Cameroun : Bimbia, un port négrier méconnu

Le port négrier de Bimbia, un site historique qui reste méconnu

Parmi les plus célèbres sites négriers en Afrique, on peut citer l’incontournable île de Gorée du Sénégal, le fort Cape Coast au Ghana, la ville d’Ouidah au Bénin. Bien souvent oublié aujourd’hui, le port négrier de Bimbia au Cameroun a pourtant joué un rôle important représentant plus de 10 % de la traite négrière ce qui dépasse le nombre d’esclaves partis de Gorée.
Découvert en 1987, le port négrier de Bimbia a été mis en lumière grâce à l’intérêt grandissant des Afro-Américains à renouer avec leurs racines africaines.

Bimbia, patrimoine historique du Cameroun 

En 2010, le programme de retour aux origines initié par l’association ARK Jammers a permis de relier plus d’une centaine d’Américains à leurs origines camerounaises. Les plus connus étant Oprah Winfrey, Condoleeza Rice, Quincy Jones. Des voyages ont été organisés en collaboration avec les autorités locales pour localiser le port et le rendre plus accessible aux visiteurs. Il a depuis été classé au patrimoine historique national du Cameroun.
Ainsi, pour se rendre à Bimbia, il faut partir de Douala et parcourir 60 km en direction du Sud-Ouest. On atterrit ainsi dans la ville balnéaire de Limbé dans le département de Fako. Une fois sur le site, on peut observer les traces du commerce d’esclaves : mangeoires, restes de chaines métalliques, écritures… La preuve la plus indéniable du passé négrier du port de Bimbia reste l’accès sur l’océan atlantique qui donne sur l’île de Nicholls. Cette île ayant servi au 18e siècle de point d’embarquement des esclaves vers un voyage sans retour.

Le manque de financement, un frein à la notoriété de Bimbia

Lisa Marie Aubrey, chercheuse politologue américaine, enseignante au département des études africaines et Afro-Américaines à l’Université d’Arizona en ont fait son cheval de bataille.
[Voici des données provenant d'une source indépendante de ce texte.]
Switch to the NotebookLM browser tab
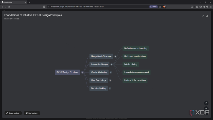 pyautogui.click(x=14, y=2)
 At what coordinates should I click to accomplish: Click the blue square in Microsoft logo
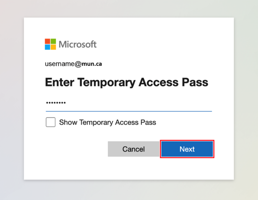point(47,47)
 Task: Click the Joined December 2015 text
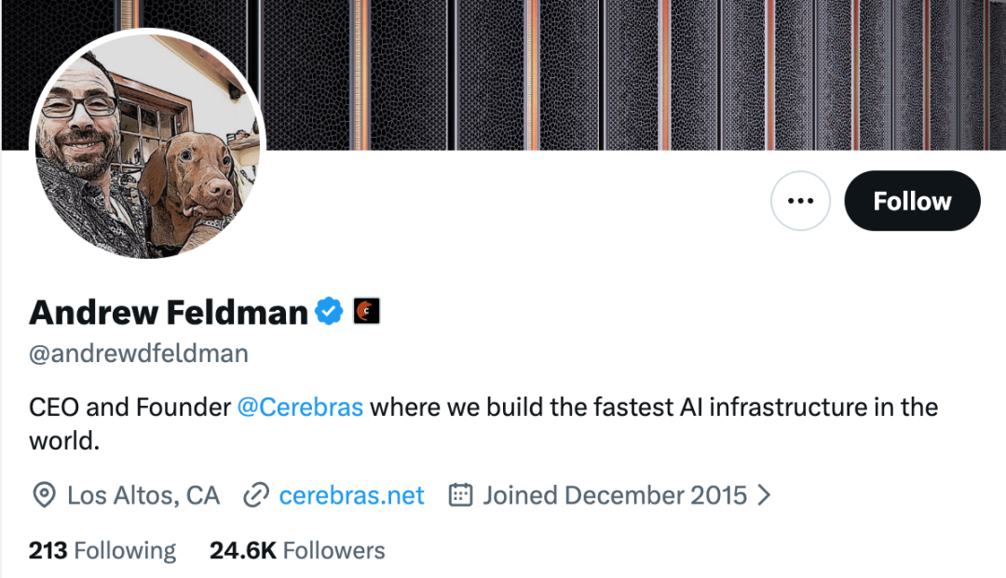[615, 495]
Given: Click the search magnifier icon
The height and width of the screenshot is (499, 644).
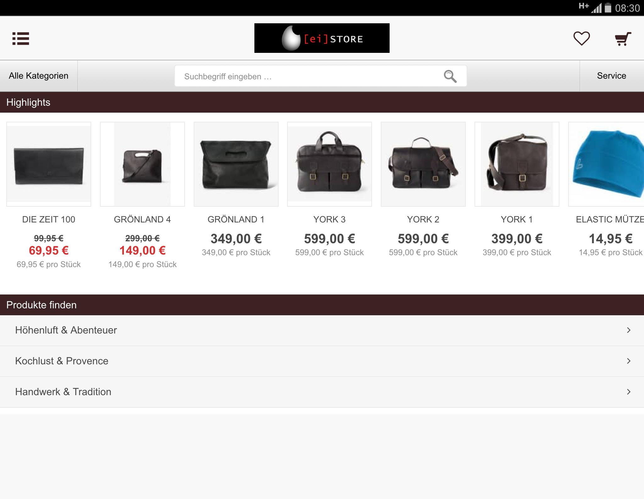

En effet, depuis 2010, elle effectue des travaux bénévolement dans l’objectif de faire connaitre Bimbia autant localement qu’internationalement. « De nombreux Camerounais sont surpris de l’existence de Bimbia et du fait que leur pays ait été touché par la traite négrière. De nombreuses personnes ont été emmenées contre leur gré, hors de Bimbia. » Son ambition est d’en faire un lieu d’histoire, de commémoration et de pèlerinage à l’instar de Gorée qui elle, accueille un nombre important de touristes chaque année.
Hélas, la volonté seule ne suffit pas pour donner à ce vestige la même envergure que ses pairs. L’accès difficile au site, l’absence de fonds nécessaires à la recherche, à la restauration et à la promotion sont des facteurs qui ralentissent la reconnaissance de ce site à l’échelle mondiale. Espérons que le Ministère des Arts et de la Culture camerounais se penche un jour sur la question afin que le port négrier de Bimbia soit un lieu de mémoire digne en souvenir des esclaves qui sont passés par là.